Where the material below has a line containing "The height and", start repeating exactly, and keep going through the line containing "The width and", with no other lines.

**SUPPLIED DATA**:
BEGIN

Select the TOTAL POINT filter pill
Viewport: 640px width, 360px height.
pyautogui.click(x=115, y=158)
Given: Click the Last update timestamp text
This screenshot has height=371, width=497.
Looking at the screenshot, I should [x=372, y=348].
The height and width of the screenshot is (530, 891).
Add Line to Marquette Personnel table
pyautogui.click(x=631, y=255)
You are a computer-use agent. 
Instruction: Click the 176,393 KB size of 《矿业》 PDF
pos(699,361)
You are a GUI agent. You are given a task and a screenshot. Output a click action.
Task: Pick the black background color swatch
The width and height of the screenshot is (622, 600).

END
BEGIN

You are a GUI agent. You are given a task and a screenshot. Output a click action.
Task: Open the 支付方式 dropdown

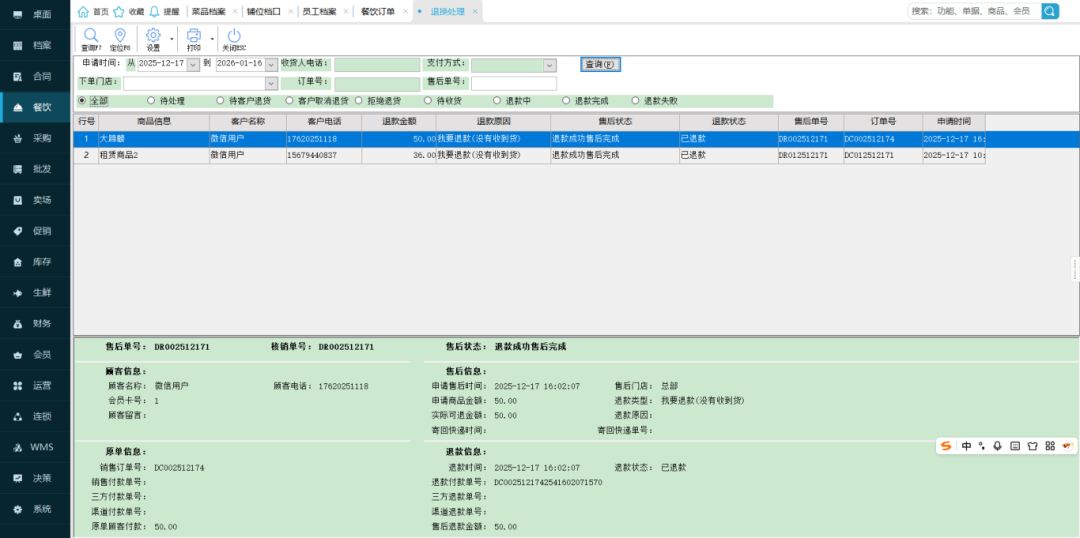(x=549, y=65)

END

**RESULT OF THE TASK**:
The height and width of the screenshot is (530, 891).
Add Line to Marquette Personnel table
pyautogui.click(x=631, y=255)
You are a computer-use agent. 
Instruction: Click the 176,393 KB size of 《矿业》 PDF
pos(699,361)
You are a GUI agent. You are given a task and a screenshot. Output a click action.
Task: Pick the black background color swatch
The width and height of the screenshot is (622, 600).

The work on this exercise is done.